What you need to do: When you repeat the entries below, please keep them exact and leave out the pictures.

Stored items

+-------+

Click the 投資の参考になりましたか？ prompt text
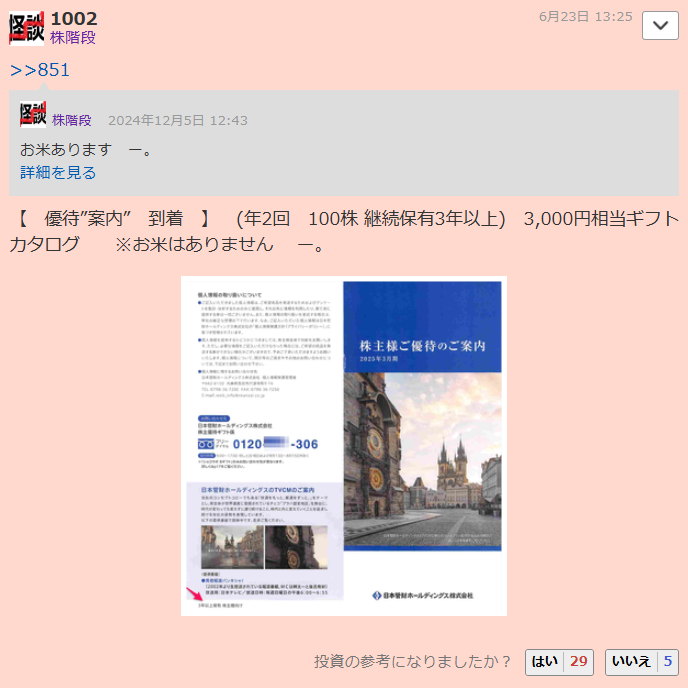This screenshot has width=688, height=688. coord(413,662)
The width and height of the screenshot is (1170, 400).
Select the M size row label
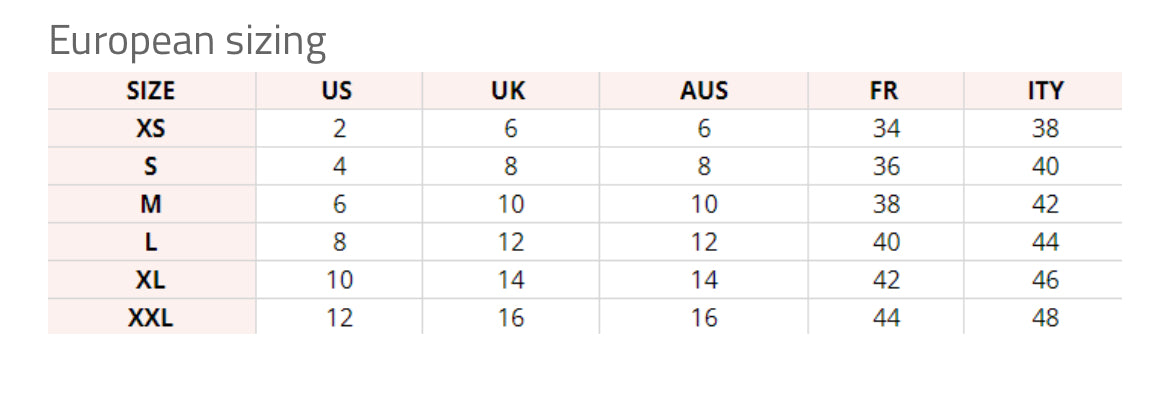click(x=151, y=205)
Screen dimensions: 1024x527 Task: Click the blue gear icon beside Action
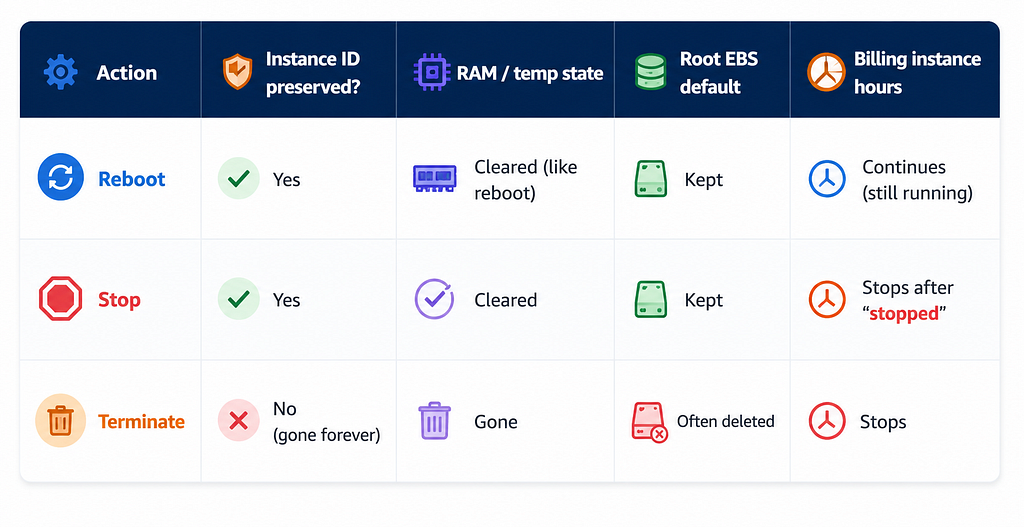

+-------+

Expected answer:
Click the 投資の参考になりましたか？ prompt text
This screenshot has width=688, height=688. coord(413,662)
The width and height of the screenshot is (1170, 400).
Select the M size row label
click(x=151, y=205)
Screen dimensions: 1024x527 Task: Click the blue gear icon beside Action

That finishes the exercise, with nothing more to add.